Through all of this, I was texting one of my best friends, and I told her it was all so wholesome and fun that I couldn’t think of a single snarky thing to say. I couldn’t even say anything about the number of women wearing bedazzled shirts.  Everyone there was completely in the spirit of things and enjoying themselves – no ironic hispters to be found.

While Ella and Lily were on an another scary dangerous ride, I watched gaggles of teenage girls go by, giggling and pointing and shrieking, and thought about how my big girls would be in one of those groups before too long. And I may have gotten weepy again.

We finished out the evening with some more rides, including Campbell’s favorite, the “Sooper Swide.” As we headed back to the car, Ella, out of the blue, asked, “Next year, when I’m in 6th grade, is this the kind of thing that I can come to with my friends and not have you follow me everywhere?” It’s like she had read my mind. I told her absolutely, next year I won’t follow her around everywhere.

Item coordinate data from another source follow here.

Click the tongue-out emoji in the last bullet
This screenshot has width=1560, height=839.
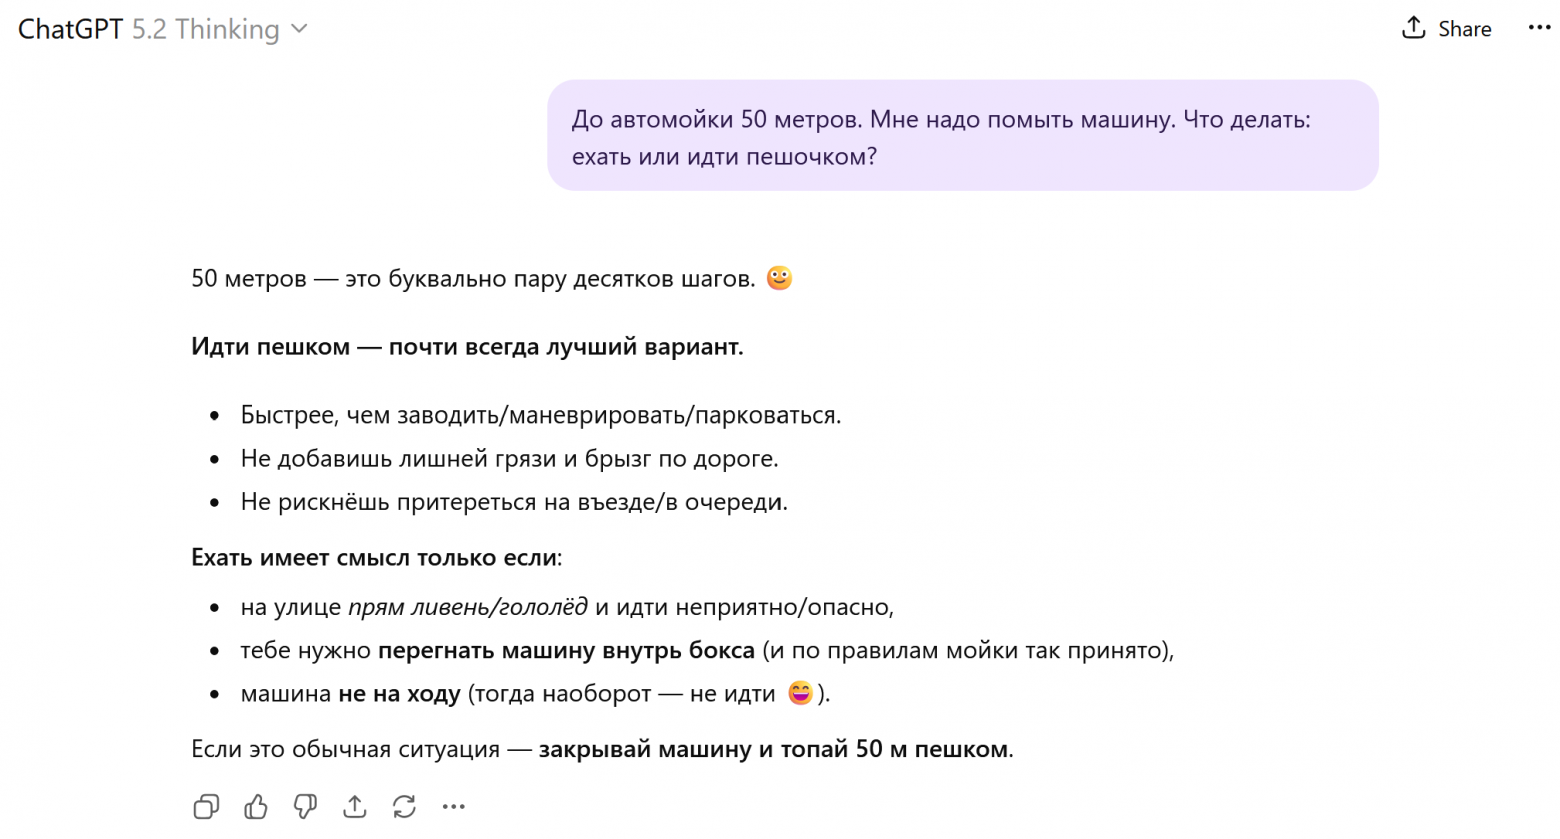click(800, 693)
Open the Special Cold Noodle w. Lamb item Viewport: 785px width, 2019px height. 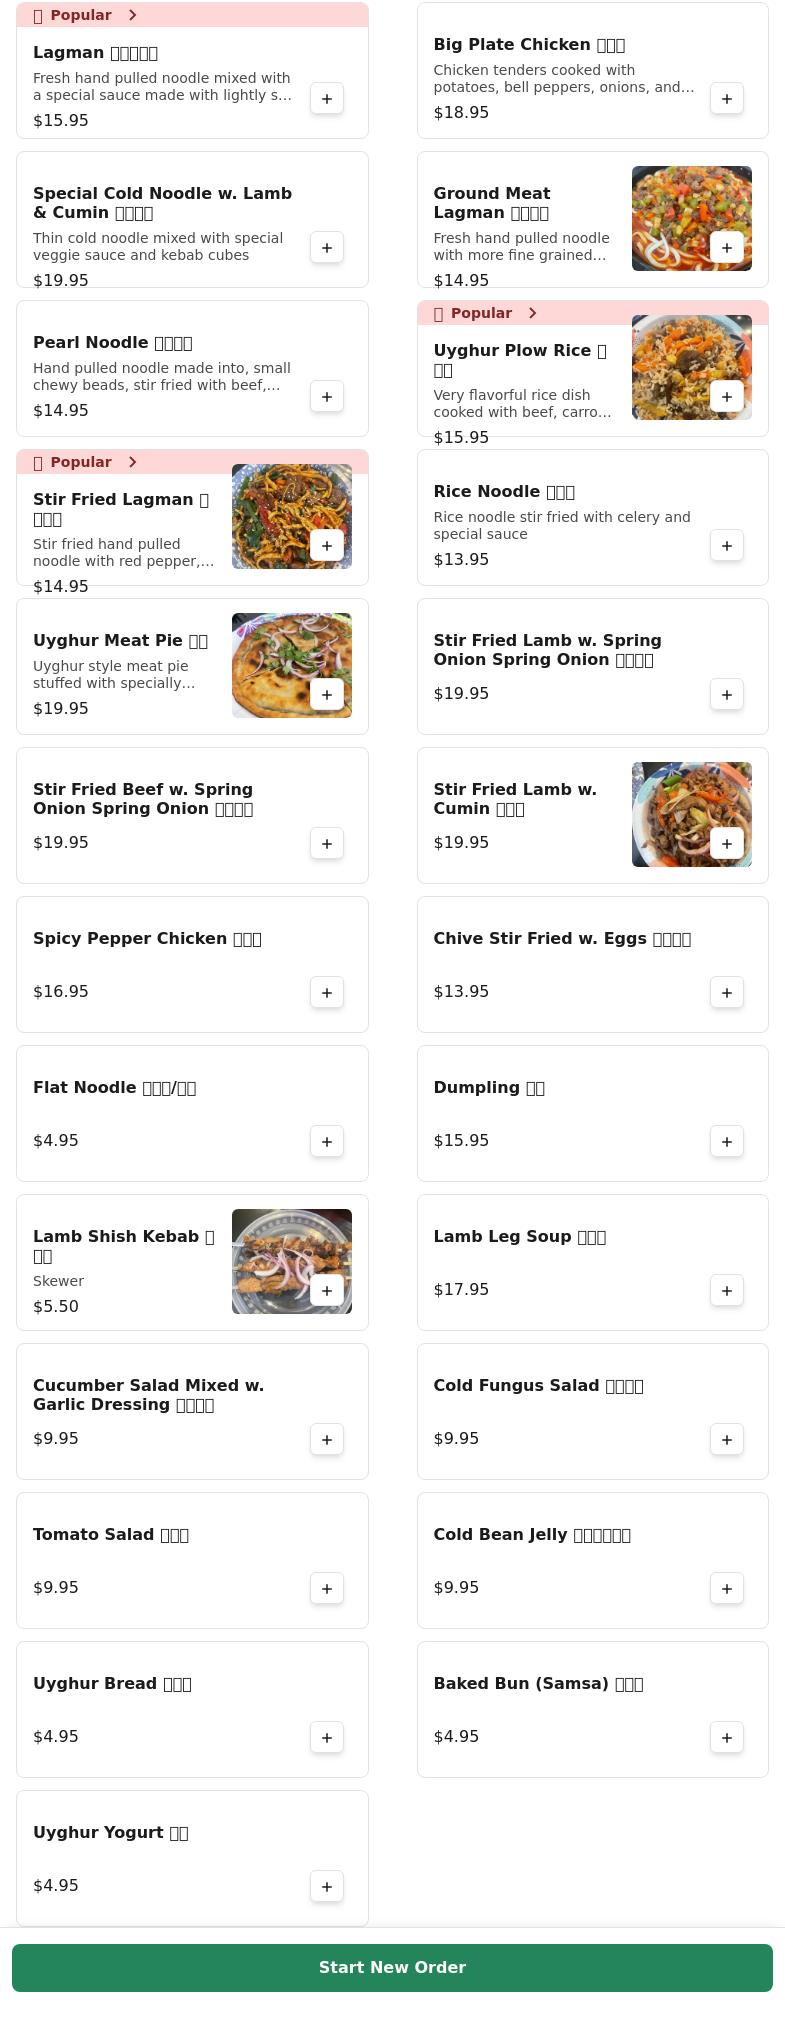(192, 220)

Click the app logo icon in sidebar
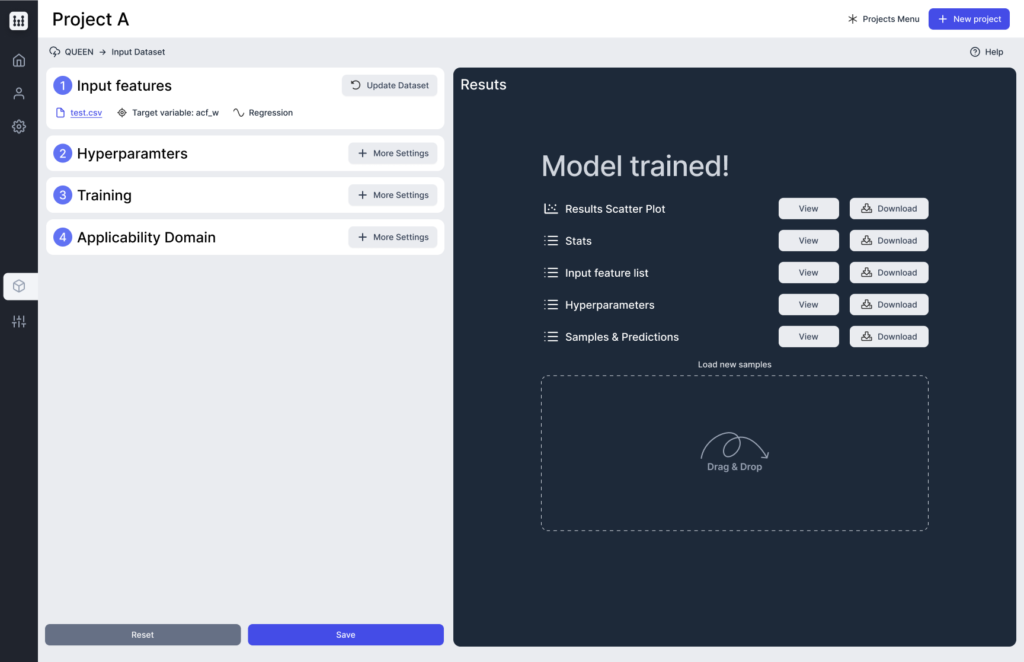18,20
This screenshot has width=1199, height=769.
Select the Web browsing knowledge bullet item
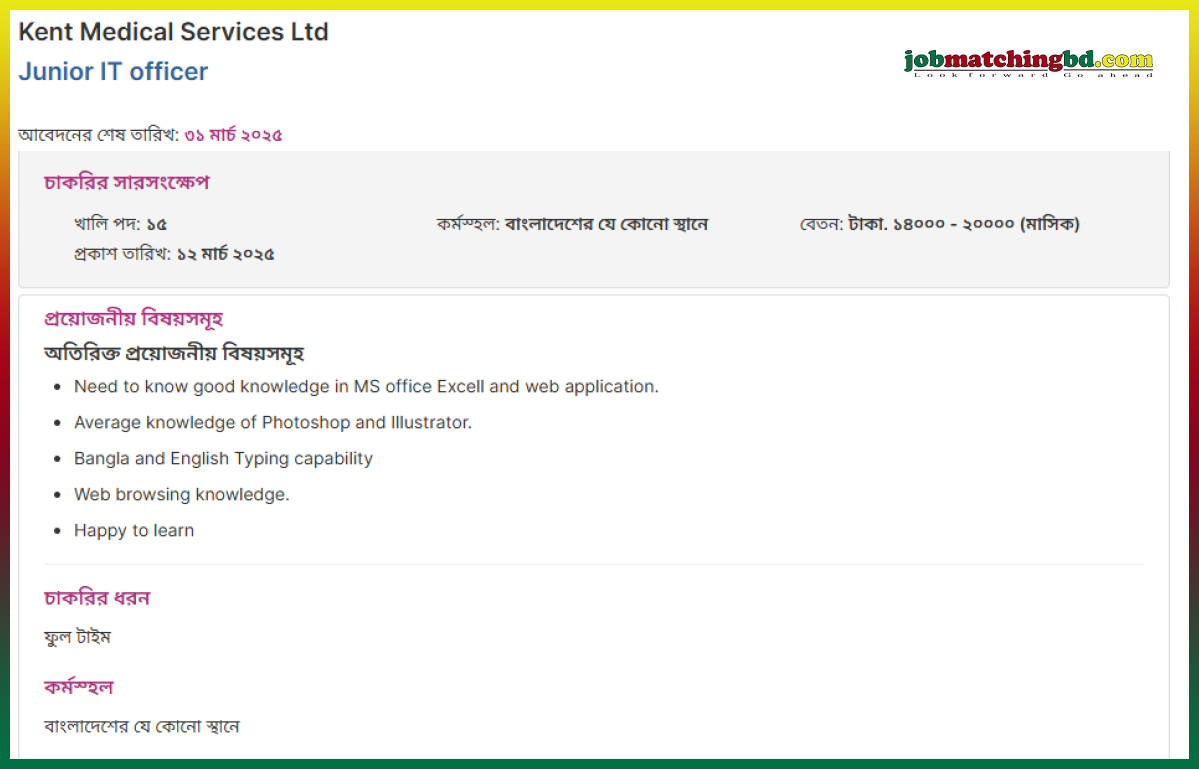tap(181, 494)
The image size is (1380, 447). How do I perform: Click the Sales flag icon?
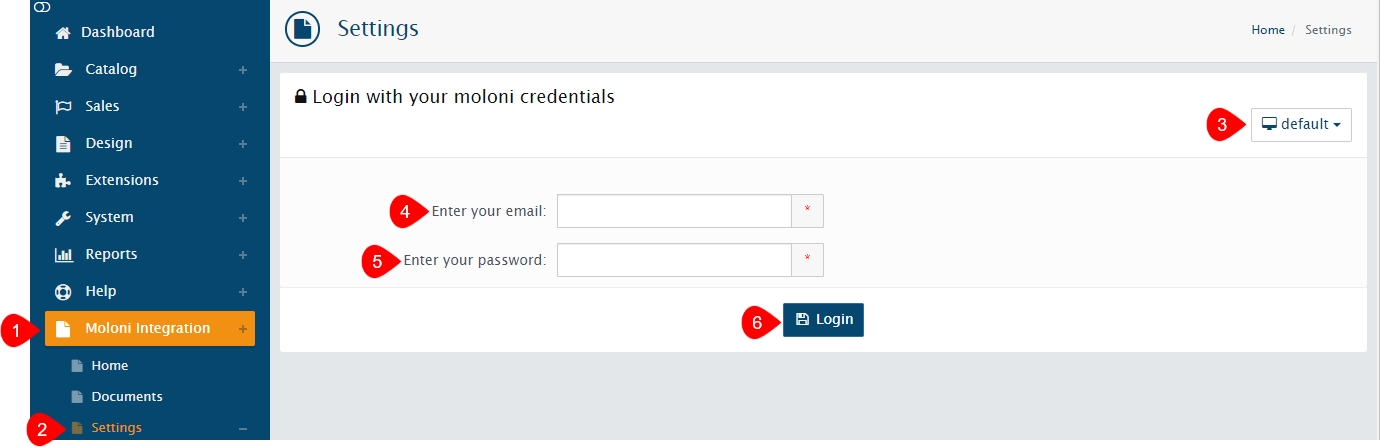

Or at least I won’t follow her too closely.

5 comments:

Becca said...

sounds perfect!

joanna said...

50 kids on unicycles? Maybe Austin is creeping in on the country. Sounds like a great time.

Karen Roe said...

That's not just "a marching band". The DS Tiger marching band has won the state UIL marching championship the for each of the last 3 years in which 4A bands have been eligible to win. Their music is composed and arranged just for them, to go with the large custom props designed each year to tell the story/convey the theme. They have 5-6 buses and an 18 wheeler in the convoy at competitions and dwarf big-city bands. Kids are carefully assigned to sections in 6th grade and the middle school programs work hard to get them ready for success at the top level of high school competition, which happens every year. This year's show was about burning books and intolerance, and featured Farenheit 451. The color guard costumes were fire fighter coats shed at one point for dance costumes underneath. They're fun to watch, but difficult to compete against because they win such high scores in every category. Lots of work and time if your kids are in band, but then they can say they won state each time.

ckh said...

I was nearly in tears reading it.

Liz @ PeaceLoveGuac said...

Sounds like it was exactly what everyone needed. Way to make it happen!